Listed entries section start

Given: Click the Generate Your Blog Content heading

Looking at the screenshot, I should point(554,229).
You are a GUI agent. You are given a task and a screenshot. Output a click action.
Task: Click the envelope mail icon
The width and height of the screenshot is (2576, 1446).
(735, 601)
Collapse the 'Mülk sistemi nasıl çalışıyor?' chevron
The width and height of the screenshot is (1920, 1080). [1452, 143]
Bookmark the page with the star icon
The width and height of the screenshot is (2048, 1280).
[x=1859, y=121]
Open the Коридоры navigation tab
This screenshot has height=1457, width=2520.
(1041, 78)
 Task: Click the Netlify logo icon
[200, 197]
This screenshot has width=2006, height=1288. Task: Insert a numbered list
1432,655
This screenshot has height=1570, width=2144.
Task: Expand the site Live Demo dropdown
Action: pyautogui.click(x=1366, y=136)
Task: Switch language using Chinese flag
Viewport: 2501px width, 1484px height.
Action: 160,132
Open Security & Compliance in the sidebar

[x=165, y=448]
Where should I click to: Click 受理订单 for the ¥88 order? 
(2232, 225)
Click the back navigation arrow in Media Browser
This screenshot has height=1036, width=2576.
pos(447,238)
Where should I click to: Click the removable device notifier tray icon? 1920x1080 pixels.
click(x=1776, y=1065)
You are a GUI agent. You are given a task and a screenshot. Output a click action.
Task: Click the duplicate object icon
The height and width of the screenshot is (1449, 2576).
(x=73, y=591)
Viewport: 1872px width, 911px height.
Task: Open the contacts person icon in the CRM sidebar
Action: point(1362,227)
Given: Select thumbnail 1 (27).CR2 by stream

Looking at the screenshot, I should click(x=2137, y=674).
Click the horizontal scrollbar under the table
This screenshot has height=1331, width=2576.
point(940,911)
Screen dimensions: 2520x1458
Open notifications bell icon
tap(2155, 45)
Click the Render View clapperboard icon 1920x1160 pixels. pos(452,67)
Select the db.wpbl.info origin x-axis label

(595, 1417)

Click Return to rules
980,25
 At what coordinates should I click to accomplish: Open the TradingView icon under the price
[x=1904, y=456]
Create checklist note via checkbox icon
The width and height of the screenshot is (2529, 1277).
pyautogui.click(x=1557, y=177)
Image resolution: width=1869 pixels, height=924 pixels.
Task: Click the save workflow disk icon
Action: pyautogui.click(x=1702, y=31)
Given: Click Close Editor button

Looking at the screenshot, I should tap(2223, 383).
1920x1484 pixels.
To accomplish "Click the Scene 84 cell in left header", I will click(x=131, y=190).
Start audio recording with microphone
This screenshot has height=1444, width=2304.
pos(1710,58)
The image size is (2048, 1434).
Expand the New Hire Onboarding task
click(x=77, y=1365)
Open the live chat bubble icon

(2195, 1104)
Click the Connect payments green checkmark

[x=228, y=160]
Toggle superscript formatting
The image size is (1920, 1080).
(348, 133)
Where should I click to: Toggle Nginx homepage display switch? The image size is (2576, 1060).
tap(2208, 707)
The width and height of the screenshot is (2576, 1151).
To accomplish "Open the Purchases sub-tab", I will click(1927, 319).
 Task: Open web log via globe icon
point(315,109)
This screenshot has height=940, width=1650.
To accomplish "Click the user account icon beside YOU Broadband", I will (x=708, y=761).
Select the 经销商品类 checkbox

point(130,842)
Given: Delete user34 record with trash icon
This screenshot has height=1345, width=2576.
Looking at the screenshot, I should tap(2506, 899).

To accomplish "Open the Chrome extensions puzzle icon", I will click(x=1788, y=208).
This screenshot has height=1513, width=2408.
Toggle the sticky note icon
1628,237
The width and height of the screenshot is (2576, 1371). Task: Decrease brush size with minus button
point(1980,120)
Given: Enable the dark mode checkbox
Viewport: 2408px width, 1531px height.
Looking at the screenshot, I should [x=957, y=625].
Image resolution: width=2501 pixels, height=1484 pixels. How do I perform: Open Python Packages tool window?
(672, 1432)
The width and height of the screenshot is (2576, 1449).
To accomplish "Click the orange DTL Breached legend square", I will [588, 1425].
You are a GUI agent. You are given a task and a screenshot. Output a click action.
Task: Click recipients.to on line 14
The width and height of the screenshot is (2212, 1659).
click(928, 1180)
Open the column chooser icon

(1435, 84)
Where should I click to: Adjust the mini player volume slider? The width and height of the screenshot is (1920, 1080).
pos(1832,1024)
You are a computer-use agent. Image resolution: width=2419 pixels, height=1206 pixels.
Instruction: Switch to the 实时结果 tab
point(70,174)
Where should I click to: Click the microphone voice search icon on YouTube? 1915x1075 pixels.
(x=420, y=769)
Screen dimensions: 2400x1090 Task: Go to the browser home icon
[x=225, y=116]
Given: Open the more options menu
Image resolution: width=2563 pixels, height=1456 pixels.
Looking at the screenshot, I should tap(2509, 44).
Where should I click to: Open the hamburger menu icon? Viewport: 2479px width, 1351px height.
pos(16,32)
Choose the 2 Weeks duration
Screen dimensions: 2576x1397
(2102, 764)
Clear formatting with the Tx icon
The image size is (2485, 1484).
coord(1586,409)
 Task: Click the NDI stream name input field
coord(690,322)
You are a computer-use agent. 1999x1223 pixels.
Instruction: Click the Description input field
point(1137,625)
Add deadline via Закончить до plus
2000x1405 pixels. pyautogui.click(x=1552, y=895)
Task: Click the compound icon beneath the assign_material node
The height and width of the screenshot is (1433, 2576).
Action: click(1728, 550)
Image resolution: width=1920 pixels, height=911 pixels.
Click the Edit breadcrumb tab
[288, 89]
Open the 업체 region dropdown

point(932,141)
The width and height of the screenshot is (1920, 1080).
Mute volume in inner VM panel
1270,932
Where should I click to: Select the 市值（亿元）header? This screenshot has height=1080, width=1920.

Listed entries section end

Given the data above, which lines hold the string "will"? Return them.

* [Exercise response]:
To accomplish "Click the Scene 84 cell in left header", I will click(x=131, y=190).
To accomplish "Open the Purchases sub-tab", I will click(1927, 319).
To accomplish "Click the user account icon beside YOU Broadband", I will (x=708, y=761).
To accomplish "Open the Chrome extensions puzzle icon", I will click(x=1788, y=208).
To accomplish "Click the orange DTL Breached legend square", I will [588, 1425].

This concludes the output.